Enfin, au sud, dans le sillage d’Olivier D.  Philippe Malapert navigue aux côtés d’Olivier B. au Nord et de Catherine au Sud. Il rame de plus en plus assidument dans l’espoir de raccourcir le délai qui le sépare de l’arrivée. Il se souvient de ses calculs les plus pessimistes qui l’amenaient à 60 jours … Une marge de 10 jours lui semble maintenant nécessaire mais il s’y résout, ce sont selon lui les aléas de la navigation à la rame. Du côté de ses fonds de cale, aucune inquiétude, il dispose d’assez de nourriture pour tenir encore un mois et s’est même permis d’offrir aux poissons ce qui n’était pas à son goût. La course en tant que compétition ne l’importe pas, son seul objectif est de terminer la traversée sans assistance. Le moral et la santé le lui permettent mais la récente visite d’un requin peu aimable à pointes blanches sans doute attiré par l’odeur du sang d’un thon qu’il venait de pêcher lui ont rappelé l’obligation de prudence qui s’impose à lui comme à tous les autres.

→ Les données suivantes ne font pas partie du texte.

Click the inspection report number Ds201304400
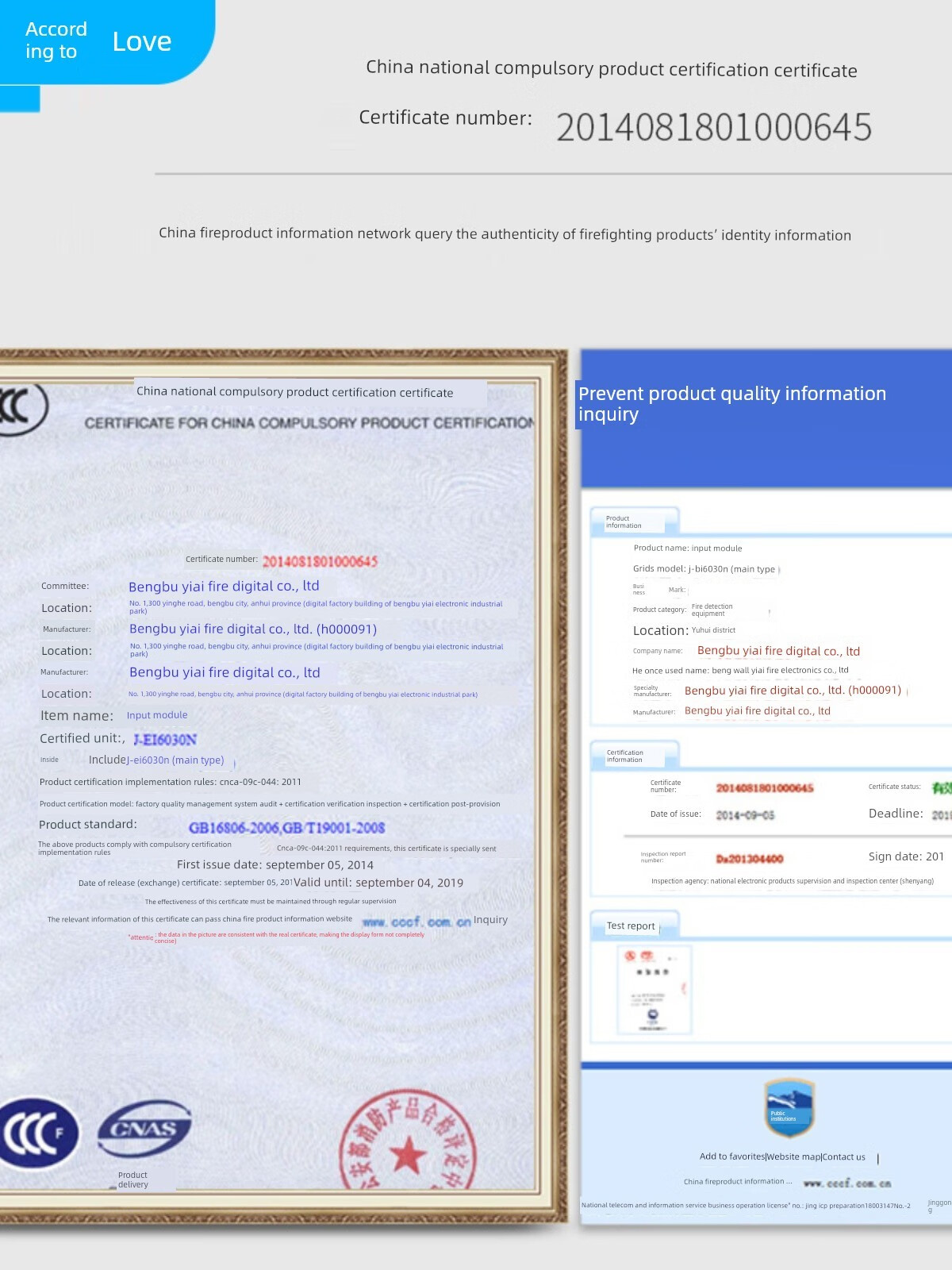pyautogui.click(x=749, y=859)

Une réflexion sur « J60 – Deux mois de traversée pas si solitaire »

  1. Remy tu nous as offert une occasion de suivre une course extraordinaire. Compte tenu de la faible diffusion médiatique, jamais nous aurions connue cette course. D’après les commentaires, en plus les péripéties de cette année sont une première. Chaque jour, on a pu suivre les différentes stratégies et se faire notre propre opinion. Nous avons suivi, chaque jour avec grand intérêt, l’analyse de Mathieu Morverand qui nous a fait connaitre le climat équatorial mouvementé.
    Comme tu vas affronter le passage le plus difficile dans quelques heures, Jacqueline et moi seront avec toi par la pensée. Avec l’expérience de ceux qui t’ont précédé, tu as à souffrir pendant 48h, après la Guyane sera à toi. Bon courage.